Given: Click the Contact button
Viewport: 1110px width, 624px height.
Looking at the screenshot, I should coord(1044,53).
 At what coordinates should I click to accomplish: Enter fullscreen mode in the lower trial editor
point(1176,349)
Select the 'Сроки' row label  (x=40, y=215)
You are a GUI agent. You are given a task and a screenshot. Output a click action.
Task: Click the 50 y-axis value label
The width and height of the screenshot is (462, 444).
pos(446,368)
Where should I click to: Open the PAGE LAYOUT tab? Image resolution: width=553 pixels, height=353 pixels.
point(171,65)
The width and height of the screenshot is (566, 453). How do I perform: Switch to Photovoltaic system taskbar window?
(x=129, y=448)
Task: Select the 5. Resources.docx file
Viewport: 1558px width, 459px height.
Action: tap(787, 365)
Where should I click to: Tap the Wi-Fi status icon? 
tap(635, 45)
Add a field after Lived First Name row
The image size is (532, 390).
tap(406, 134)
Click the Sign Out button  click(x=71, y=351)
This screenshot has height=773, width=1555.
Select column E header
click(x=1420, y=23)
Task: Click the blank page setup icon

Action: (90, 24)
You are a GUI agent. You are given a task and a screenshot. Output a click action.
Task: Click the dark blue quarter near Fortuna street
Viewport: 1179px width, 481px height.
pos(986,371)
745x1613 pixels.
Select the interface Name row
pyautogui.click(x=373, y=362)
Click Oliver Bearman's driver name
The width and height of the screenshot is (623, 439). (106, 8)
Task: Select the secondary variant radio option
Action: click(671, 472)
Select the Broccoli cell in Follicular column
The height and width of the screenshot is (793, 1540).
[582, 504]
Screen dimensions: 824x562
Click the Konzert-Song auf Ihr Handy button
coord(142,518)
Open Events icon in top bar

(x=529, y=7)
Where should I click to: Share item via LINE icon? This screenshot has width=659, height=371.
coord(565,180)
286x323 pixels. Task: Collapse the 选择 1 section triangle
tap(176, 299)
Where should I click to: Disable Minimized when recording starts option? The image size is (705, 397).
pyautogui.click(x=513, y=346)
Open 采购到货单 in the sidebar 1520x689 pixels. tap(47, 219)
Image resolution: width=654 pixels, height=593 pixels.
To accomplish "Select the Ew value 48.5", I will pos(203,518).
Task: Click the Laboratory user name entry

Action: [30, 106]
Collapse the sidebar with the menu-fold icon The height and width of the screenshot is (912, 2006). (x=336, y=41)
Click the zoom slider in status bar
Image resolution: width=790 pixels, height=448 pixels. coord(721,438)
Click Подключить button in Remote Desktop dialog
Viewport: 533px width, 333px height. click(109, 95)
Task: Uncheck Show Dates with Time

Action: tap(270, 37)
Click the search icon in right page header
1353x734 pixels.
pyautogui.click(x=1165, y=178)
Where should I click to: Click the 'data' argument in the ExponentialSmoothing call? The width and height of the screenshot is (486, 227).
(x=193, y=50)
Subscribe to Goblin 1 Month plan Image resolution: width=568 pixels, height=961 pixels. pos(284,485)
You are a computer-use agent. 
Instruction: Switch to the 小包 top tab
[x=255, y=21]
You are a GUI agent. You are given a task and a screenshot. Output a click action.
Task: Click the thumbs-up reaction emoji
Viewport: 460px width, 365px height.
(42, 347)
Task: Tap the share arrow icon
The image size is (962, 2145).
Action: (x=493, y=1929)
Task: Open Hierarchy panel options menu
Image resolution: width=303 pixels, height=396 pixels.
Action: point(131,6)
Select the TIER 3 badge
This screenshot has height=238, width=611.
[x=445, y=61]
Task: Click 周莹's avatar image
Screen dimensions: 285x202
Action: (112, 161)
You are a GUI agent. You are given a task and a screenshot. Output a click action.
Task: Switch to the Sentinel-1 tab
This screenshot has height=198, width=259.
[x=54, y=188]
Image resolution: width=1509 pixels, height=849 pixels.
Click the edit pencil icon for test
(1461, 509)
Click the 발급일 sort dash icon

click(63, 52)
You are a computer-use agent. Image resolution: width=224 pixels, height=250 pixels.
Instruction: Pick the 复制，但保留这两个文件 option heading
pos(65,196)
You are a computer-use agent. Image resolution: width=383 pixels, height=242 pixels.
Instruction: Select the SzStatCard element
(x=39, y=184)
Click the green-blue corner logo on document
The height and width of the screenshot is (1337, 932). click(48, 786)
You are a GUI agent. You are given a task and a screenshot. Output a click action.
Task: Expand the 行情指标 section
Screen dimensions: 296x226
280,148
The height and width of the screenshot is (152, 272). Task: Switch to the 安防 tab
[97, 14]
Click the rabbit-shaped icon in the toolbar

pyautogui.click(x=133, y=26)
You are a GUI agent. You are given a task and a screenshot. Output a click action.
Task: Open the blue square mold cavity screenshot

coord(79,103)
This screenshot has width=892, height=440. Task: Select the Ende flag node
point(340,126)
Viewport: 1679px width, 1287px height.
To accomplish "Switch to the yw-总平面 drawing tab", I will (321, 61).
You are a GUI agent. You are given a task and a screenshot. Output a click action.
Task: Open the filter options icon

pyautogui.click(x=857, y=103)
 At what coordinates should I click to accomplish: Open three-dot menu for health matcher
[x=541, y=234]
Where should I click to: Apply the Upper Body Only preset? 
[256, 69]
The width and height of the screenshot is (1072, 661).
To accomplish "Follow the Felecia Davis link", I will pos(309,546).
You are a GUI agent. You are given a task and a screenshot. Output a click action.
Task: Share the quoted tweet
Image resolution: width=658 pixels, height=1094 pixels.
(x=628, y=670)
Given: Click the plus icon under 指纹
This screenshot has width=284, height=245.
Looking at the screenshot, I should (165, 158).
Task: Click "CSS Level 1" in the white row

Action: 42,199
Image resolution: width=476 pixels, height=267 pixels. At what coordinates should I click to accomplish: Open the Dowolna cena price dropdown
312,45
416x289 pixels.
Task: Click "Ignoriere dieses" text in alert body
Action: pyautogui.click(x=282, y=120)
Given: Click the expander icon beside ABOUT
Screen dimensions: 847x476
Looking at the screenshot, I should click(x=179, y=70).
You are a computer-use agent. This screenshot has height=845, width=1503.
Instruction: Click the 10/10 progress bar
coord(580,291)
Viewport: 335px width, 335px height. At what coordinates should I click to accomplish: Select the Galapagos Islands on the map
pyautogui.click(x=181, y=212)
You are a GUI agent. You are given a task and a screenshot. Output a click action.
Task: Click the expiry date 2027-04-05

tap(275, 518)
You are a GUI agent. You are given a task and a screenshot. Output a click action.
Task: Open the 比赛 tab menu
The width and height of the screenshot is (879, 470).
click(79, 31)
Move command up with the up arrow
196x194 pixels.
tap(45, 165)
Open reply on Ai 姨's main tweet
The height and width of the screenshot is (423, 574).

_____

### [Work instruction]
Repeat all the material, keeping each line identical.

### [Written response]
Given: Click the Contact button
Viewport: 1110px width, 624px height.
Looking at the screenshot, I should coord(1044,53).
 At what coordinates should I click to accomplish: Enter fullscreen mode in the lower trial editor
point(1176,349)
Select the 'Сроки' row label  (x=40, y=215)
You are a GUI agent. You are given a task and a screenshot. Output a click action.
Task: Click the 50 y-axis value label
The width and height of the screenshot is (462, 444).
pos(446,368)
Where should I click to: Open the PAGE LAYOUT tab? Image resolution: width=553 pixels, height=353 pixels.
point(171,65)
The width and height of the screenshot is (566, 453). How do I perform: Switch to Photovoltaic system taskbar window?
(x=129, y=448)
Task: Select the 5. Resources.docx file
Viewport: 1558px width, 459px height.
Action: tap(787, 365)
Where should I click to: Tap the Wi-Fi status icon? 
tap(635, 45)
Add a field after Lived First Name row
The image size is (532, 390).
tap(406, 134)
Click the Sign Out button  click(x=71, y=351)
This screenshot has height=773, width=1555.
Select column E header
click(x=1420, y=23)
Task: Click the blank page setup icon

Action: (90, 24)
You are a GUI agent. You are given a task and a screenshot. Output a click action.
Task: Click the dark blue quarter near Fortuna street
Viewport: 1179px width, 481px height.
pos(986,371)
745x1613 pixels.
Select the interface Name row
pyautogui.click(x=373, y=362)
Click Oliver Bearman's driver name
The width and height of the screenshot is (623, 439). (106, 8)
Task: Select the secondary variant radio option
Action: click(671, 472)
Select the Broccoli cell in Follicular column
The height and width of the screenshot is (793, 1540).
[582, 504]
Screen dimensions: 824x562
Click the Konzert-Song auf Ihr Handy button
coord(142,518)
Open Events icon in top bar

(x=529, y=7)
Where should I click to: Share item via LINE icon? This screenshot has width=659, height=371.
coord(565,180)
286x323 pixels. Task: Collapse the 选择 1 section triangle
tap(176, 299)
Where should I click to: Disable Minimized when recording starts option? The image size is (705, 397).
pyautogui.click(x=513, y=346)
Open 采购到货单 in the sidebar 1520x689 pixels. tap(47, 219)
Image resolution: width=654 pixels, height=593 pixels.
To accomplish "Select the Ew value 48.5", I will pos(203,518).
Task: Click the Laboratory user name entry

Action: [30, 106]
Collapse the sidebar with the menu-fold icon The height and width of the screenshot is (912, 2006). (x=336, y=41)
Click the zoom slider in status bar
Image resolution: width=790 pixels, height=448 pixels. coord(721,438)
Click Подключить button in Remote Desktop dialog
Viewport: 533px width, 333px height. click(109, 95)
Task: Uncheck Show Dates with Time

Action: tap(270, 37)
Click the search icon in right page header
1353x734 pixels.
pyautogui.click(x=1165, y=178)
Where should I click to: Click the 'data' argument in the ExponentialSmoothing call? The width and height of the screenshot is (486, 227).
(x=193, y=50)
Subscribe to Goblin 1 Month plan Image resolution: width=568 pixels, height=961 pixels. pos(284,485)
You are a computer-use agent. 
Instruction: Switch to the 小包 top tab
[x=255, y=21]
You are a GUI agent. You are given a task and a screenshot. Output a click action.
Task: Click the thumbs-up reaction emoji
Viewport: 460px width, 365px height.
(42, 347)
Task: Tap the share arrow icon
The image size is (962, 2145).
Action: (x=493, y=1929)
Task: Open Hierarchy panel options menu
Image resolution: width=303 pixels, height=396 pixels.
Action: point(131,6)
Select the TIER 3 badge
This screenshot has height=238, width=611.
[x=445, y=61]
Task: Click 周莹's avatar image
Screen dimensions: 285x202
Action: (112, 161)
You are a GUI agent. You are given a task and a screenshot. Output a click action.
Task: Switch to the Sentinel-1 tab
This screenshot has height=198, width=259.
[x=54, y=188]
Image resolution: width=1509 pixels, height=849 pixels.
Click the edit pencil icon for test
(1461, 509)
Click the 발급일 sort dash icon

click(63, 52)
You are a computer-use agent. Image resolution: width=224 pixels, height=250 pixels.
Instruction: Pick the 复制，但保留这两个文件 option heading
pos(65,196)
You are a computer-use agent. Image resolution: width=383 pixels, height=242 pixels.
Instruction: Select the SzStatCard element
(x=39, y=184)
Click the green-blue corner logo on document
The height and width of the screenshot is (1337, 932). click(48, 786)
You are a GUI agent. You are given a task and a screenshot. Output a click action.
Task: Expand the 行情指标 section
Screen dimensions: 296x226
280,148
The height and width of the screenshot is (152, 272). Task: Switch to the 安防 tab
[97, 14]
Click the rabbit-shaped icon in the toolbar

pyautogui.click(x=133, y=26)
You are a GUI agent. You are given a task and a screenshot. Output a click action.
Task: Open the blue square mold cavity screenshot

coord(79,103)
This screenshot has width=892, height=440. Task: Select the Ende flag node
point(340,126)
Viewport: 1679px width, 1287px height.
To accomplish "Switch to the yw-总平面 drawing tab", I will (321, 61).
You are a GUI agent. You are given a task and a screenshot. Output a click action.
Task: Open the filter options icon

pyautogui.click(x=857, y=103)
 At what coordinates should I click to accomplish: Open three-dot menu for health matcher
[x=541, y=234]
Where should I click to: Apply the Upper Body Only preset? 
[256, 69]
The width and height of the screenshot is (1072, 661).
To accomplish "Follow the Felecia Davis link", I will pos(309,546).
You are a GUI agent. You are given a task and a screenshot. Output a click action.
Task: Share the quoted tweet
Image resolution: width=658 pixels, height=1094 pixels.
(x=628, y=670)
Given: Click the plus icon under 指纹
This screenshot has width=284, height=245.
Looking at the screenshot, I should (165, 158).
Task: Click "CSS Level 1" in the white row

Action: 42,199
Image resolution: width=476 pixels, height=267 pixels. At what coordinates should I click to accomplish: Open the Dowolna cena price dropdown
312,45
416x289 pixels.
Task: Click "Ignoriere dieses" text in alert body
Action: pyautogui.click(x=282, y=120)
Given: Click the expander icon beside ABOUT
Screen dimensions: 847x476
Looking at the screenshot, I should click(x=179, y=70).
You are a computer-use agent. This screenshot has height=845, width=1503.
Instruction: Click the 10/10 progress bar
coord(580,291)
Viewport: 335px width, 335px height. At what coordinates should I click to accomplish: Select the Galapagos Islands on the map
pyautogui.click(x=181, y=212)
You are a GUI agent. You are given a task and a screenshot. Output a click action.
Task: Click the expiry date 2027-04-05

tap(275, 518)
You are a GUI agent. You are given a task and a screenshot. Output a click action.
Task: Open the 比赛 tab menu
The width and height of the screenshot is (879, 470).
click(79, 31)
Move command up with the up arrow
196x194 pixels.
tap(45, 165)
Open reply on Ai 姨's main tweet
The height and width of the screenshot is (423, 574).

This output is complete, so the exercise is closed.